■ TAREFA PROPOSTA 1: Imprima o trecho do texto sobre Damasceno que vai de "Sua carreira de" até "do Colégio Piamarta.", incluindo essas duas partes.
■ TAREFA PROPOSTA 2: Prossiga com o texto sobre o zagueiro Damasceno a partir da última frase apresentada.

■ TEXTO FORNECIDO:
=====

João Erivaldo Queiroz Damasceno, conhecido apenas por Damasceno foi um dos melhores zagueiros do futebol cearense em todos os tempos. Era muito hábil no trato com a bola, o que não impedia de ser vigoroso na marcação aos adversários. Nasceu em Fortaleza, no ano de 1936.

Sua carreira de futebolista teve início no time amador do Atlético Cearense, do Montese, subúrbio de Fortaleza. Sua vida de rapaz pobre começou a mudar quando em 1951, João Brega, o “Jombrega”, na época técnico do Ceará, o viu jogando no campo do Colégio Piamarta.

De imediato o convidou para fazer um teste no alvinegro. E não decepcionou. O Ceará tinha um bom grupo de jogadores na época, com destaques para o lateral-direito William, Alexandre “Filé de Gia”, "Dico Camaroeiro” e Carneiro, lateral-esquerdo.

Em 1953 já era titular absoluto do time e considerado pela crítica cearense como tecnicamente superior a Vareta e Sapenha, do Fortaleza e Macaúba, do Ferroviário.

Naquele ano o Ferroviário sagrou-se campeão cearense, mas Damasceno foi um dos jogadores mais destacados do seu time e da competição. Só conseguiu colocar a faixa no peito nos anos de 1957 e 1958, quando o Ceará foi bicampeão estadual.

=====

Entradas de dados salvas

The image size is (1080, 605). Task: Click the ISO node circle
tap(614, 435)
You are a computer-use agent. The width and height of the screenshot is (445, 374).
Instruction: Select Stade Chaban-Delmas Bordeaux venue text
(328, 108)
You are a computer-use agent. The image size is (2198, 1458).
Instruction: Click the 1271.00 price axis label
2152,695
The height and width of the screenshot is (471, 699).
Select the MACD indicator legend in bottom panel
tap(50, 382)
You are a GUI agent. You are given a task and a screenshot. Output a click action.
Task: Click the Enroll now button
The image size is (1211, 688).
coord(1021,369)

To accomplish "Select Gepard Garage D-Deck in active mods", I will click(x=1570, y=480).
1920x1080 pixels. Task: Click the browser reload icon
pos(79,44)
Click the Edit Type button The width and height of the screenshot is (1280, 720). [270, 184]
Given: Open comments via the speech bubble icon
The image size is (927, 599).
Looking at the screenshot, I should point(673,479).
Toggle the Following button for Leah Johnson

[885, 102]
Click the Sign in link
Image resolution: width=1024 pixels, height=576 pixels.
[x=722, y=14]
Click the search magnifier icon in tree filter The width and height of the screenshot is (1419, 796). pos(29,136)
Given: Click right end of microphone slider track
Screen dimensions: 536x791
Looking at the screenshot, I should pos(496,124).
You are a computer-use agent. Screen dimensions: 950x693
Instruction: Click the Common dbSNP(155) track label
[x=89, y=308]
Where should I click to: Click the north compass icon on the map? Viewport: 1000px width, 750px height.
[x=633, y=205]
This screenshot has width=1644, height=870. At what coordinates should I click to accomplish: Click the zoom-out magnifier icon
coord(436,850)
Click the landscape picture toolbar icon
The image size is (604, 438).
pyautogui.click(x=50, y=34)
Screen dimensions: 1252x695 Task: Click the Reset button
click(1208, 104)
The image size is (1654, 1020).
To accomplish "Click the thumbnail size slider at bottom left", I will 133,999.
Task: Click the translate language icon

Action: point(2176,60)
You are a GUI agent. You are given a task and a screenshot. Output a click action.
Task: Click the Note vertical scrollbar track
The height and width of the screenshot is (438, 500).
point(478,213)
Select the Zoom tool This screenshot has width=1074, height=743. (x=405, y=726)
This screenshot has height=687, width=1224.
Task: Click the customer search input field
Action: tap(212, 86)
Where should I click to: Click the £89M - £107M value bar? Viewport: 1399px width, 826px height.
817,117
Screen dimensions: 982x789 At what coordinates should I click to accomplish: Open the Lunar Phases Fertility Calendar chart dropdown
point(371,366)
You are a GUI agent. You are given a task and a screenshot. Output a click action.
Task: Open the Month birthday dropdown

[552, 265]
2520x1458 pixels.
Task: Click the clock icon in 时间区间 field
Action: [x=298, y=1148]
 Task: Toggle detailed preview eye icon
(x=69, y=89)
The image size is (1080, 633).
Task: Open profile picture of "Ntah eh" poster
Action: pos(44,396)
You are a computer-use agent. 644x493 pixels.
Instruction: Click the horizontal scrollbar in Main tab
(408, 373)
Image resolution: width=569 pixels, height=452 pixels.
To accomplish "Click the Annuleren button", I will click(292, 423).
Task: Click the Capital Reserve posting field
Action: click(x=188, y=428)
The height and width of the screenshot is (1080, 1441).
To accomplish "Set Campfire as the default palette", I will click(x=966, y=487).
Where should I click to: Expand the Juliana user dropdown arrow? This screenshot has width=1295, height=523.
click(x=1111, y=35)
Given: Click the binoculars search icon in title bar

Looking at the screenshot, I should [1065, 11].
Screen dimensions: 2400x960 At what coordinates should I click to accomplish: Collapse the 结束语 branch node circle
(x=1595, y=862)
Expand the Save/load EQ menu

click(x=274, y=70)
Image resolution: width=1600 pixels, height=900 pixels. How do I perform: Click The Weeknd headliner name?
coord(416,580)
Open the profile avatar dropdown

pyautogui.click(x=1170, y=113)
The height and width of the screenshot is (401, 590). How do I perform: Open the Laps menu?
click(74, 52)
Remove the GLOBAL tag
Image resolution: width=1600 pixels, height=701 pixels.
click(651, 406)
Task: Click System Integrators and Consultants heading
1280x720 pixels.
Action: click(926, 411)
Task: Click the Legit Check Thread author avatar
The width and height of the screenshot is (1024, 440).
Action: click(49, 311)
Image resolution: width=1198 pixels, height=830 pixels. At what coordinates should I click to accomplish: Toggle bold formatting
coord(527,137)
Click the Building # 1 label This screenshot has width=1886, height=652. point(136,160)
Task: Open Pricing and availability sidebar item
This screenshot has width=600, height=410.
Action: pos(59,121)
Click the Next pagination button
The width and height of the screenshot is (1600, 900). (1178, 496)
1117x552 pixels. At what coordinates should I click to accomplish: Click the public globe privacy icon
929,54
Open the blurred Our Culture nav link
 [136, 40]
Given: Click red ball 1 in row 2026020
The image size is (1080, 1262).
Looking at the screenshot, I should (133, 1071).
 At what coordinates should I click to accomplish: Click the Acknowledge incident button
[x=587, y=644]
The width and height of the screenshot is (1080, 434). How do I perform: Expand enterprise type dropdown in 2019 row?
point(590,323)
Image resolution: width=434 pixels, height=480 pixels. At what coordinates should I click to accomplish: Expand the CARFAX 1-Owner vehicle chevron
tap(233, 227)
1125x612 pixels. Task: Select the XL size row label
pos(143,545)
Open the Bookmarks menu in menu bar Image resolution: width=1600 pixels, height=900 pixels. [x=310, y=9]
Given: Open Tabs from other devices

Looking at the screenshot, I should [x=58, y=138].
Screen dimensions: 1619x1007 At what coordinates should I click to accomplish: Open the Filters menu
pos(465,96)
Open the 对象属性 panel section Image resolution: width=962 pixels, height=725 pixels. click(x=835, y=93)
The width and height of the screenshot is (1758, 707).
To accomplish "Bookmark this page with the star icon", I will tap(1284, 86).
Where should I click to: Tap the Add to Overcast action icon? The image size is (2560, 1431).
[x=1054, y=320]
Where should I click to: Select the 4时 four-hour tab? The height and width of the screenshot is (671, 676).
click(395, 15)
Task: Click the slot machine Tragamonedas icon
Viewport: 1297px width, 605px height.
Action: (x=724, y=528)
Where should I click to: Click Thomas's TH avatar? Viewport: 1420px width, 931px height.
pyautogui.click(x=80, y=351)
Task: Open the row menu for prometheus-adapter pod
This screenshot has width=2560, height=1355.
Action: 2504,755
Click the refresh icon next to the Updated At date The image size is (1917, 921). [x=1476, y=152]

=====

■ RESULTADO DA TAREFA 1:
Sua carreira de futebolista teve início no time amador do Atlético Cearense, do Montese, subúrbio de Fortaleza. Sua vida de rapaz pobre começou a mudar quando em 1951, João Brega, o “Jombrega”, na época técnico do Ceará, o viu jogando no campo do Colégio Piamarta.

■ RESULTADO DA TAREFA 2:
Jogou ao lado do volante paraibano Cláudio e dos laterais "Pelado", Clarindo e "Becão", este vindo do Calouros do Ar. Na seleção cearense junto do maranhense Carneiro, também do Ceará e de Filgueiras, alagoano que defendia as cores do "Usina Ceará", clube extinto, que por anos representou os funcionários da fábrica Siqueira Gurgel.

Jogou no Ceará Sporting por quase 10 anos, fazendo dupla com Alexandre Nepomuceno, outro zagueiro de grandes predicados técnicos. Os dois se completavam, um sabia onde o outro estava, mesmo sem se verem. Formaram o par verdadeiramente perfeito dentro de campo.

Damasceno foi apelidado de “Príncipe do Futebol Cearense”, pelo locutor esportivo Ivan Lima, quando o Vasco foi a Fortaleza para um amistoso com o Ceará, que venceu por 1 X 0, gol de Guilherme.

Para motivar a torcida e levá-la a campo, Ivan criou a história do confronto entre o “príncipe carioca”, Danilo, e o “príncipe cearense”, Damasceno. O apelido pegou e acompanhou o zagueiro em toda a sua carreira. Pelé já era o rei.

O zagueiro marcou grandes atacantes do futebol brasileiro, entre os quais Zagalo, Didi, Garrincha, Pelé, Mengálvio, Coutinho, Pepe e Dorval. Mas também destacou os jogadores cearenses Gildo e Mozart, como “terríveis”, capazes de desarticular qualquer zaga.

Damasceno ficou no Ceará até 1960, ano em que se transferiu para o Náutico, do Recife. No clube pernambucano jogou por três anos, até 1963. Depois de ter fraturado a clavícula fez acordo com o clube, se comprometendo a não jogar pelo Sport e Santa Cruz, retornando a Fortaleza, dessa feita para defender o Ferroviário.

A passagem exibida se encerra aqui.